*** Opening of RECORDS FOR THIS EXERCISE ***

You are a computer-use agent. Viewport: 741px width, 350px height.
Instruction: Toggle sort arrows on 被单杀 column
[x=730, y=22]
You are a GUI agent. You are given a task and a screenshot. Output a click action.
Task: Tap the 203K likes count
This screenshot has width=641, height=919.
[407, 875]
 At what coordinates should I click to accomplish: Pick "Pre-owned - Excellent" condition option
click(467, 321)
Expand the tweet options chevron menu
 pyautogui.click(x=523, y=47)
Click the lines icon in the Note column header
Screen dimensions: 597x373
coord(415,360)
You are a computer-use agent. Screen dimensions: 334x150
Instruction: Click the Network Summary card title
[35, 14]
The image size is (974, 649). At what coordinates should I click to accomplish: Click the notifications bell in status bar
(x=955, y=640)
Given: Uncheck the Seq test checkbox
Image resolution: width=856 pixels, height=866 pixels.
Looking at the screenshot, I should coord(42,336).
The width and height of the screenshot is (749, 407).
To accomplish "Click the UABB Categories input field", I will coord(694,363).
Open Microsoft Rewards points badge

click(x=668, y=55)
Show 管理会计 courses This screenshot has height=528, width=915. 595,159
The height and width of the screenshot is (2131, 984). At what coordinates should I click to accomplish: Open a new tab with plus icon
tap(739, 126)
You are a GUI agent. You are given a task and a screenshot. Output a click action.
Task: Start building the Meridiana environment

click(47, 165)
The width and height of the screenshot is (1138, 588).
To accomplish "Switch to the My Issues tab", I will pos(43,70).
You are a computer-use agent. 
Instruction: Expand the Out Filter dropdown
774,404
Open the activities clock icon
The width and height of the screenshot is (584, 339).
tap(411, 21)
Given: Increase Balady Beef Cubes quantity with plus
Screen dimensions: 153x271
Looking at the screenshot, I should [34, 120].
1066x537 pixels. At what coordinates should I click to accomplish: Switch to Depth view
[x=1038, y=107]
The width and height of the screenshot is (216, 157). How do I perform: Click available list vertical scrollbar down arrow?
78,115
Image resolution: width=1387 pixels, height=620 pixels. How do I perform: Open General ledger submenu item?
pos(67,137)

*** Close of RECORDS FOR THIS EXERCISE ***

#### TASK:
Go line by line through the material above and return each one that includes "agent".

#### TASK SOLUTION:
You are a computer-use agent. Viewport: 741px width, 350px height.
You are a GUI agent. You are given a task and a screenshot. Output a click action.
You are a computer-use agent. Screen dimensions: 334x150
You are a GUI agent. You are given a task and a screenshot. Output a click action.
You are a computer-use agent. 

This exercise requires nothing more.